Volkswagen’s $4.3 billion settlement of criminal and civil penalties resulting from its emissions fraud subjects the German automaker to three years of probation and daily regulatory scrutiny. Now, with the VW deal, the world’s top three automakers are under close federal oversight to ensure their compliance with auto rules and regulations.
On April 21, federal judge Sean Cox in Michigan approved a $4.3 billion criminal and civil settlement reached between the U.S. government and Volkswagen six weeks prior. Part of that deal puts the automaker under the watchful eye of an independent, court-approved monitor.
Toyota, the world’s leading auto manufacturer, was also subjected to the close oversight of an independent monitor in March 2014, after it plead guilty to misleading U.S. regulators and customers about safety issues surrounding sudden unintended acceleration in millions of its top-selling vehicles.
Toyota remains on probation to ensure compliance with U.S. safety rules and regulations until August 2017 or longer if necessary.
In September 2015, General Motors pleaded guilty to covering up its deadly ignition switch defect, concealing the flaw from both U.S. regulators and customers for more than a decade. The $900-million deal it struck with the U.S. also put it under the scrutiny of an independent auditor through 2018.

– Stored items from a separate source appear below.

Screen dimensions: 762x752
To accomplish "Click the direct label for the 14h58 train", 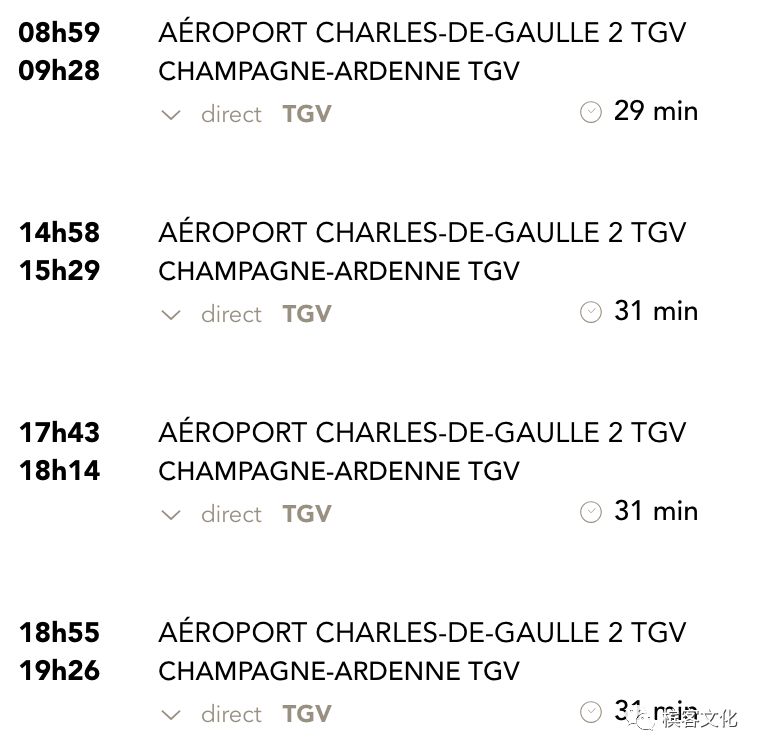I will pyautogui.click(x=231, y=315).
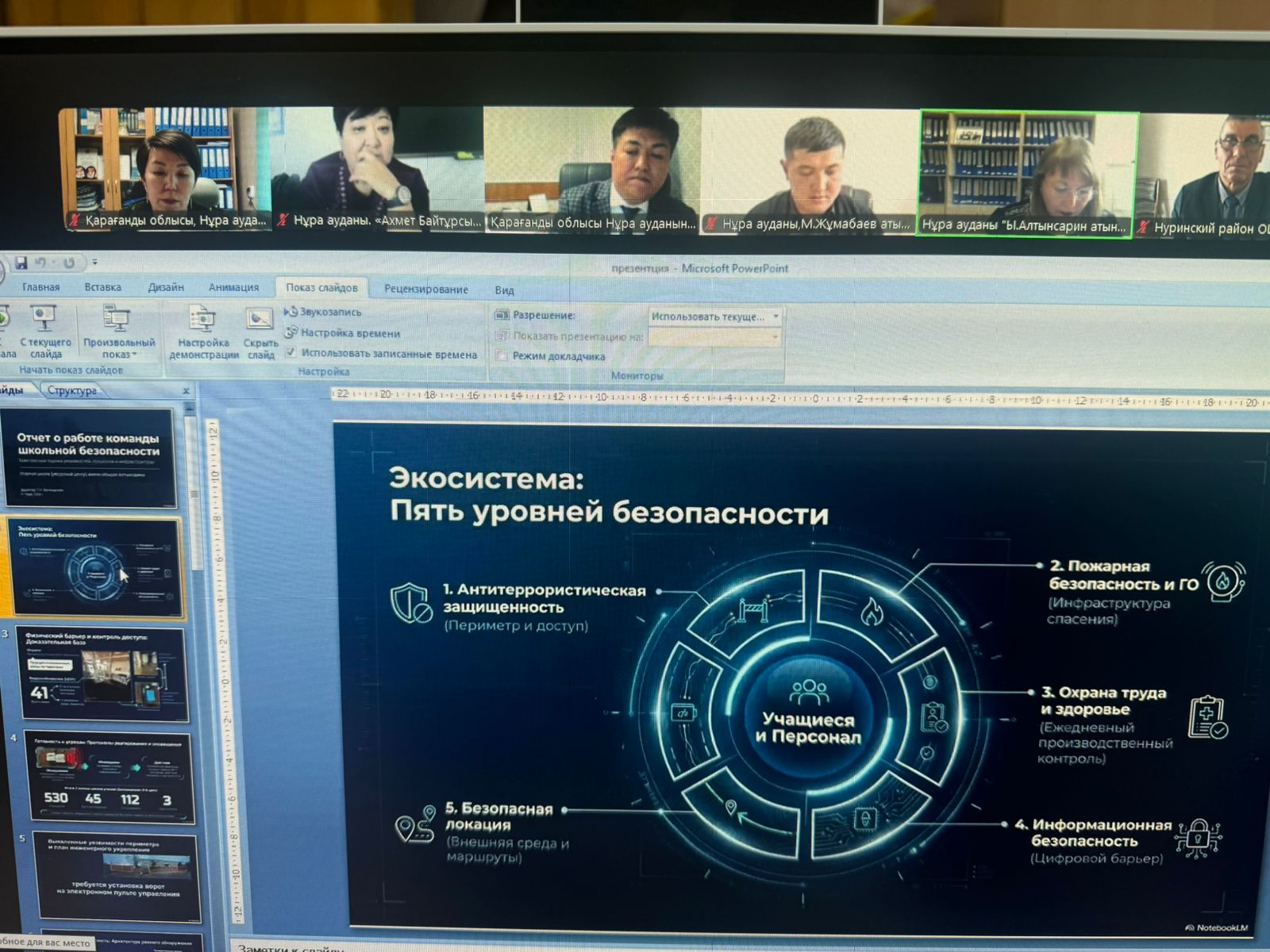Click the Undo arrow icon

(x=41, y=263)
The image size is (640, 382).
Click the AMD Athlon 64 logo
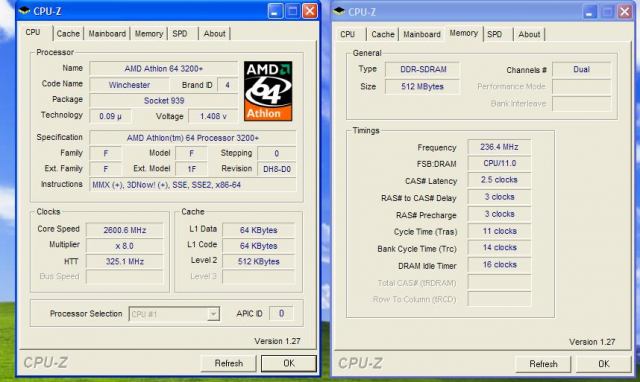268,91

Meanwhile, as Forbes notes, Japanese auto supplier Takata is also under constant regulatory oversight in the U.S. after pleading guilty in January for knowingly selling defective airbags that can explode with lethal force.

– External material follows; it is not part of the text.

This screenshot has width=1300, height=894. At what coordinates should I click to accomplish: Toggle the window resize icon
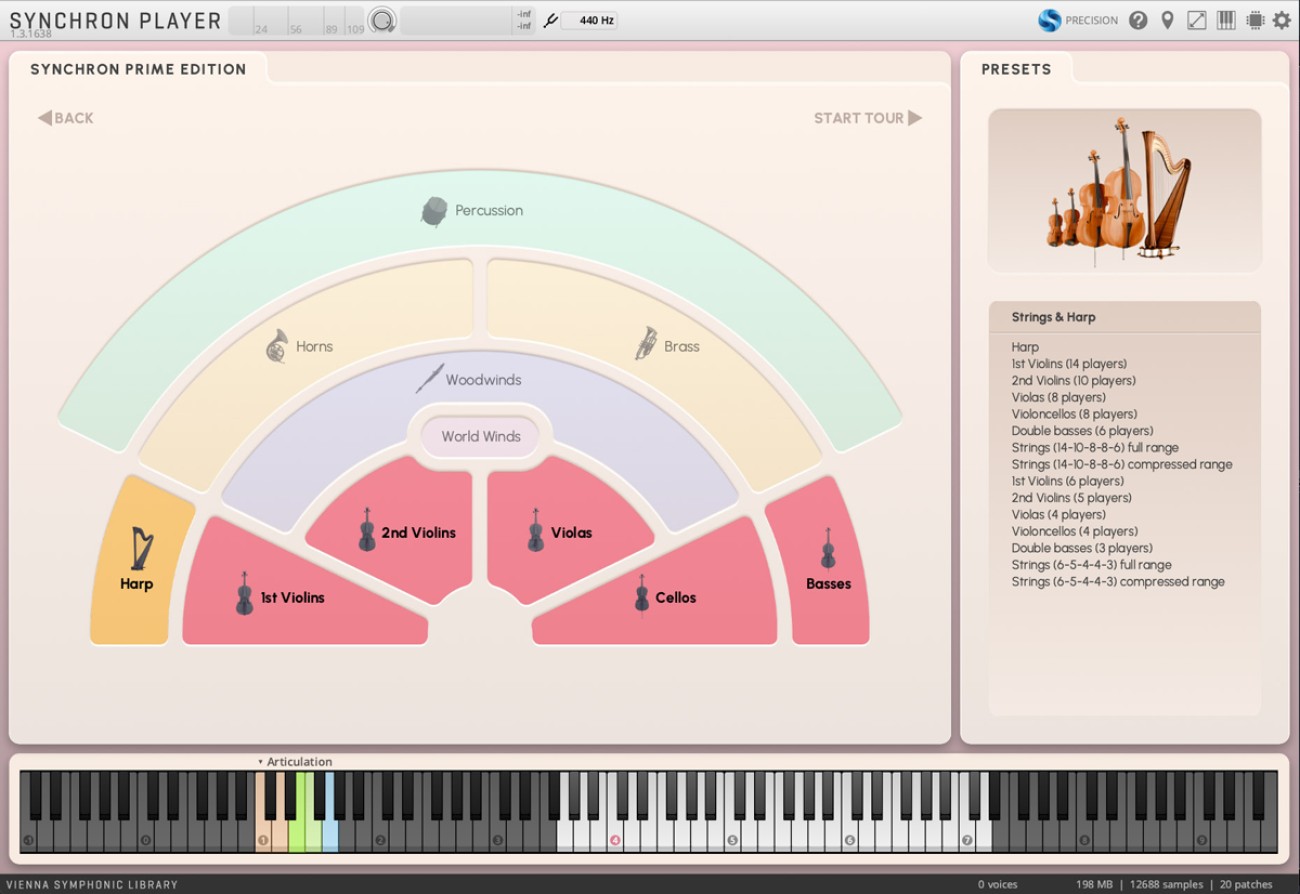click(1196, 20)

In the case of Toyota, General Motors, and Takata, corporate wrongdoing had fatal consequences. CBS News reported that federal regulators linked Toyota’s sudden unintended acceleration flaw to 89 deaths. General Motors compensated survivors for 124 deaths that resulted from its faulty ignition switches. Takata airbags have been linked to 11 deaths in the U.S. and nearly 200 injuries.